Nothing in the data should be left out, so repeat it all exactly.
--- DATA FOR ANALYSIS ---
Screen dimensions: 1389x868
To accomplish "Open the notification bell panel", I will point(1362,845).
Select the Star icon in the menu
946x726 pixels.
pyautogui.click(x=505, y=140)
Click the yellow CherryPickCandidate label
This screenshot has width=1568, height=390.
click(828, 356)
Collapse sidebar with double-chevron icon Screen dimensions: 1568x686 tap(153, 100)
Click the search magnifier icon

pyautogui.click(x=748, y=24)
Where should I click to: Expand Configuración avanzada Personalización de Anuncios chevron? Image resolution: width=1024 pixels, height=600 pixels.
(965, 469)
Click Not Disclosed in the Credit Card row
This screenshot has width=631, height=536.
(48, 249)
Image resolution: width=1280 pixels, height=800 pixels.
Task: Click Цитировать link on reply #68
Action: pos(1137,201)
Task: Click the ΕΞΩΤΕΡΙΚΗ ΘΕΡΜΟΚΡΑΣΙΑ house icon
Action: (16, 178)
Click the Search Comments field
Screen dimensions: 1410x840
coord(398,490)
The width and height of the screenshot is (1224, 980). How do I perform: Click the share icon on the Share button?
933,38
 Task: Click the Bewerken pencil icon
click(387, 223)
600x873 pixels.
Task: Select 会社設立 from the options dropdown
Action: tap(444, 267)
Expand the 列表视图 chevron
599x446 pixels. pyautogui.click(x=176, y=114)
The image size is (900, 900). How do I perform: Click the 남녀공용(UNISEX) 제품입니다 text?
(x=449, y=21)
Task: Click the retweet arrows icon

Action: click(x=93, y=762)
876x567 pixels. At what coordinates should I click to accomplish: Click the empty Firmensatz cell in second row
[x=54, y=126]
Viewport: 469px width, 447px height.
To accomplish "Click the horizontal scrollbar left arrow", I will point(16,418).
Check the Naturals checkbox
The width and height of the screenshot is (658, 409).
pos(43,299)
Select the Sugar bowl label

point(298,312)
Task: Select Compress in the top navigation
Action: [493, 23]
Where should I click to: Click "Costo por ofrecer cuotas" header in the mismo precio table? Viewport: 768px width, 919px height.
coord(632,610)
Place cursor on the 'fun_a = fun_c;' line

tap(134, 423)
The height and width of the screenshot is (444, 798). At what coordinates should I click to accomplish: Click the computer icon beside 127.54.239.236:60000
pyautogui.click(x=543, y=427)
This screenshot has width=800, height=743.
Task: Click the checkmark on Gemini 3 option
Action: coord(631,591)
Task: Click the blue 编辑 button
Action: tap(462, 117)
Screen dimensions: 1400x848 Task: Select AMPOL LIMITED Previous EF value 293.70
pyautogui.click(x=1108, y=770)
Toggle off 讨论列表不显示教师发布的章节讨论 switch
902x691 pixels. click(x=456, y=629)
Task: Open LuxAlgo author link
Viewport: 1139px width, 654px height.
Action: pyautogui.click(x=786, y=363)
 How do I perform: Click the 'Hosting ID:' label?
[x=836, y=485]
---
• EXPECTED OUTPUT:
Screen dimensions: 1389x868
To accomplish "Open the notification bell panel", I will point(1362,845).
Select the Star icon in the menu
946x726 pixels.
pyautogui.click(x=505, y=140)
Click the yellow CherryPickCandidate label
This screenshot has width=1568, height=390.
click(828, 356)
Collapse sidebar with double-chevron icon Screen dimensions: 1568x686 tap(153, 100)
Click the search magnifier icon

pyautogui.click(x=748, y=24)
Where should I click to: Expand Configuración avanzada Personalización de Anuncios chevron? Image resolution: width=1024 pixels, height=600 pixels.
(965, 469)
Click Not Disclosed in the Credit Card row
This screenshot has width=631, height=536.
(48, 249)
Image resolution: width=1280 pixels, height=800 pixels.
Task: Click Цитировать link on reply #68
Action: pos(1137,201)
Task: Click the ΕΞΩΤΕΡΙΚΗ ΘΕΡΜΟΚΡΑΣΙΑ house icon
Action: (16, 178)
Click the Search Comments field
Screen dimensions: 1410x840
coord(398,490)
The width and height of the screenshot is (1224, 980). How do I perform: Click the share icon on the Share button?
933,38
 Task: Click the Bewerken pencil icon
click(387, 223)
600x873 pixels.
Task: Select 会社設立 from the options dropdown
Action: tap(444, 267)
Expand the 列表视图 chevron
599x446 pixels. pyautogui.click(x=176, y=114)
The image size is (900, 900). How do I perform: Click the 남녀공용(UNISEX) 제품입니다 text?
(x=449, y=21)
Task: Click the retweet arrows icon

Action: click(x=93, y=762)
876x567 pixels. At what coordinates should I click to accomplish: Click the empty Firmensatz cell in second row
[x=54, y=126]
Viewport: 469px width, 447px height.
To accomplish "Click the horizontal scrollbar left arrow", I will point(16,418).
Check the Naturals checkbox
The width and height of the screenshot is (658, 409).
pos(43,299)
Select the Sugar bowl label

point(298,312)
Task: Select Compress in the top navigation
Action: [493, 23]
Where should I click to: Click "Costo por ofrecer cuotas" header in the mismo precio table? Viewport: 768px width, 919px height.
coord(632,610)
Place cursor on the 'fun_a = fun_c;' line

tap(134, 423)
The height and width of the screenshot is (444, 798). At what coordinates should I click to accomplish: Click the computer icon beside 127.54.239.236:60000
pyautogui.click(x=543, y=427)
This screenshot has width=800, height=743.
Task: Click the checkmark on Gemini 3 option
Action: coord(631,591)
Task: Click the blue 编辑 button
Action: tap(462, 117)
Screen dimensions: 1400x848 Task: Select AMPOL LIMITED Previous EF value 293.70
pyautogui.click(x=1108, y=770)
Toggle off 讨论列表不显示教师发布的章节讨论 switch
902x691 pixels. click(x=456, y=629)
Task: Open LuxAlgo author link
Viewport: 1139px width, 654px height.
Action: pyautogui.click(x=786, y=363)
 How do I perform: Click the 'Hosting ID:' label?
[x=836, y=485]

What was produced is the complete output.